The Somali-based militant group al-Shabaab has claimed responsibility for a deadly attack against a Kenyan university college.
Masked gunmen from the Islamist cell killed more than 100 people as they stormed the campus of Garissa University, about 150km inland from the Somali border.
As Kenyan security forces lay siege to the college, IBTimes UK has a look at who al-Shabaab are, and what they want.
Origins and success
Al-Shabaab, which is fully named Harakat al-Shabaab al- Mujahideen (Mujahideen Youth Movement) was formed in Somalia in 2006 as a spin-off of the now-defunct Union of Islamic Courts group that controlled Mogadishu and other areas of the country for a few months that year.
It has since been leading an Islamist insurgency aiming to impose a strict interpretation of Sharia law in the country.
Initially the group exploited lawlessness created by more than two decades of almost interrupted conflict in Somalia, to seize control of Mogadishu and large swathes of land, mostly in the southern provinces bordering with Kenya.
According to the US National Counterterrorism Centre (NCTC), al-Shabaab has a loose structure.
"It is not centralised or monolithic in its agenda or goals," NCTC says of the group on its website. "Its rank-and-file members come from disparate clans, and the group is susceptible to clan politics, internal divisions, and shifting alliances".
In 2012 the group pledged allegiance to al-Qaeda. The merger was announced by al-Qaeda's leader Ayman al-Zawahiri. According to the US State Department, which designated al-Shabaab a terrorist organisation in 2008, many of its senior leaders have trained and fought with al-Qaeda in Afghanistan.
Between 2006 and 2011 through its military success, the group carved out a safe haven for jihadi training in the Horn of Africa, with Somalia becoming a favourite destination for foreign extremists willing to take up arms.
In 2010 former MI5 head Sir Jonathan Evans warned that as many as 100 Britons with Pakistani, Bangladeshi and West African backgrounds were among would-be-militants who had poured into the country.
One year later, a similar report by the US House of Representatives Homeland Security Committee said that al-Shabaab had recruited more than 40 Muslim Americans and some 20 Canadians.

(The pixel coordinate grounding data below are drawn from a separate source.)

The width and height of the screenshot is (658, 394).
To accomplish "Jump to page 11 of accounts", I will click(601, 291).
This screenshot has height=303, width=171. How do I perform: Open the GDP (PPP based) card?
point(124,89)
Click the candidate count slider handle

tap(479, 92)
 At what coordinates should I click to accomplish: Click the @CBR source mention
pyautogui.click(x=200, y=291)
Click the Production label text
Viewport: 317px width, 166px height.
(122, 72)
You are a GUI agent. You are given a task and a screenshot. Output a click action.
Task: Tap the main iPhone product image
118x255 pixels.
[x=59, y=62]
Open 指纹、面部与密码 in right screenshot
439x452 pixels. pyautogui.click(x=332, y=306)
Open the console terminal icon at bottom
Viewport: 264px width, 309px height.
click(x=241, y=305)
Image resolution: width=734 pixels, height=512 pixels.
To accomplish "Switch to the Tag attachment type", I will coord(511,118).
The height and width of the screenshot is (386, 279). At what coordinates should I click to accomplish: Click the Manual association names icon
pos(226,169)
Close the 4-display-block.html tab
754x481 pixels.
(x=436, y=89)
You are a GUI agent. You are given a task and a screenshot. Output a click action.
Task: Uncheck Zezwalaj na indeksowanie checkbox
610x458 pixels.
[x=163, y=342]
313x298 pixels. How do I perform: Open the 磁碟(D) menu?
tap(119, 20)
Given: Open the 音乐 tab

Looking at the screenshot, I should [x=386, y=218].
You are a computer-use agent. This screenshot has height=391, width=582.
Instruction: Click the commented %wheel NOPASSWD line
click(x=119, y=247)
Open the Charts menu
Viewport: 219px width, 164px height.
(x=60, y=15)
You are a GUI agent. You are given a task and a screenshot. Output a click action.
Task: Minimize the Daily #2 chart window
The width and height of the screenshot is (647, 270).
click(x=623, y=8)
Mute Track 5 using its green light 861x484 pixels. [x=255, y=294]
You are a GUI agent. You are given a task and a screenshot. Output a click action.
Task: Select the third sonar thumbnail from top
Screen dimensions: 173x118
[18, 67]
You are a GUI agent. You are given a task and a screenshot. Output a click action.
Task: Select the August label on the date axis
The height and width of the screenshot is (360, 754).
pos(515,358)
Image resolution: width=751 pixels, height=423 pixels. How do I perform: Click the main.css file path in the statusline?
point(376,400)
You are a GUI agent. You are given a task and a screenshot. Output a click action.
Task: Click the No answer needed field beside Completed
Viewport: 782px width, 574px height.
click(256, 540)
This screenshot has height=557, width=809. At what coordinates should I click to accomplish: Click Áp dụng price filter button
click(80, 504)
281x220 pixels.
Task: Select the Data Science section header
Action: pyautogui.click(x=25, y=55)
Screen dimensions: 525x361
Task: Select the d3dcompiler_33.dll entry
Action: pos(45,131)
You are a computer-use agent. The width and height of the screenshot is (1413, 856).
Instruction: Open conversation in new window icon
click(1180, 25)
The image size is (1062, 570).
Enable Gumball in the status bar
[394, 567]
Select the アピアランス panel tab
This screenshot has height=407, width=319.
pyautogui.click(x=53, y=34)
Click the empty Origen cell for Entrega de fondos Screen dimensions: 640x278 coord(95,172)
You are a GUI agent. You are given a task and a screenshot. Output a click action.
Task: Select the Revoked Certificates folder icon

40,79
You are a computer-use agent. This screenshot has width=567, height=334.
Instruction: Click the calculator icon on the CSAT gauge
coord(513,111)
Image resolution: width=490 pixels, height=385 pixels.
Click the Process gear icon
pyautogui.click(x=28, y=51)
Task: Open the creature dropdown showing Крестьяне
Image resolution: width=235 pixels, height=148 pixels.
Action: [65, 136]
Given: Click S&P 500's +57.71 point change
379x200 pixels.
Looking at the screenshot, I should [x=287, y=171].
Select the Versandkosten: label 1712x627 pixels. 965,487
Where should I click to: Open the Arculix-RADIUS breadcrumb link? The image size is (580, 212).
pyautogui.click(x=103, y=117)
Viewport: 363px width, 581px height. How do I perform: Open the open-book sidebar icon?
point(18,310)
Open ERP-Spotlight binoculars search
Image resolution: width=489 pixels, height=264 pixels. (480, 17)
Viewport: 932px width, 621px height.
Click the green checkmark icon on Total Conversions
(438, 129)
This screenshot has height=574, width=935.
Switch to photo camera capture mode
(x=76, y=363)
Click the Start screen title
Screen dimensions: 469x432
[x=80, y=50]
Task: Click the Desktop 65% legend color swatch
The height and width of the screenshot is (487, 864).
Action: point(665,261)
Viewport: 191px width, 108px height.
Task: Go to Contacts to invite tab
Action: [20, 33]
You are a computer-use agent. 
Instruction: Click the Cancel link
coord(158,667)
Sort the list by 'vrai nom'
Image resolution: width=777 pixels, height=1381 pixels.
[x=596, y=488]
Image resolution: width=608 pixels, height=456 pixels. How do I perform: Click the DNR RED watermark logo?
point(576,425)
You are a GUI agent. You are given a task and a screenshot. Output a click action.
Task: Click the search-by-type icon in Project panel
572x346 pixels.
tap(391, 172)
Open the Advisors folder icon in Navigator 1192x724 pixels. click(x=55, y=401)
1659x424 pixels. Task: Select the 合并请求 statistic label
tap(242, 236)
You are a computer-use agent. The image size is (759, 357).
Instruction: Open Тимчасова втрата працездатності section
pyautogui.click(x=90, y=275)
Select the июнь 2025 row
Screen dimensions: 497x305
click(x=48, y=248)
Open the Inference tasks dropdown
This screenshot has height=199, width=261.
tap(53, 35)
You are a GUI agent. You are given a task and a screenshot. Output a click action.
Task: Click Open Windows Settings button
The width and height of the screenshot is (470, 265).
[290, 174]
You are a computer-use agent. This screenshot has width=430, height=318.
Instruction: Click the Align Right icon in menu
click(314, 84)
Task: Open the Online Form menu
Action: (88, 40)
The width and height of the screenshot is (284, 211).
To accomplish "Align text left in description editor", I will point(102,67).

Among the most famous examples are British native Samantha Lewthwaite, 29, the widow of one of the 7/7 London bombers, and Omar Hammami, 28, an Alabama native who came to international prominence when he posted a series of YouTube videos in which he rapped about jihad.
Lewthwaite, nicknamed "The White Widow" is currently the world's most wanted woman and was allegedly part of a terror unit that planned to stage a bomb attack in the city of Mombasa, Kenya in 2011.
Hammami fell out with the local al-Shabaab leadership and was eventually killed by his former allies in 2013.
African Union involvement and retaliatory attacks
Al-Shabaab's success triggered a regional military response, with Kenya taking a leading role in an African Union (AU) offensive, that eventually forced the Islamists out of Mogadishu in August 2011.
One year later the group was ousted from most towns and cities including the vital port of Kismayo, and confined to rural areas.
The AU peacekeeping mission has slowed down the recruitment of westerners and severely hampered al-Shabaab's power and capabilities.
In recent years al-Shabaab's militants have sporadically crossed into Kenya to carry out attacks. The deadliest so far targeted the upscale Westgate shopping mall in Nairobi, which was stormed by a number of gunmen in September 2013. A three-day siege ensued during which 68 people were killed and more than 175 injured.
The group claimed the attack was in direct response to Kenya's involvement in the AU offensive.
Al-Shabaab had two of its recent leaders killed by US airstrikes.
One of its first leaders, Moalim Aden Hashi Ayro, was killed in a strike on the town of Dusamareb in Somalia in 2008.
His successor, the secretive Ahmed Abdi Godane, met the same fate in September 2014 as US Hellfire missiles struck his encampment in south-central Somalia.
The little known Sheikh Ahmed Umar has since taken the reins of the terror group.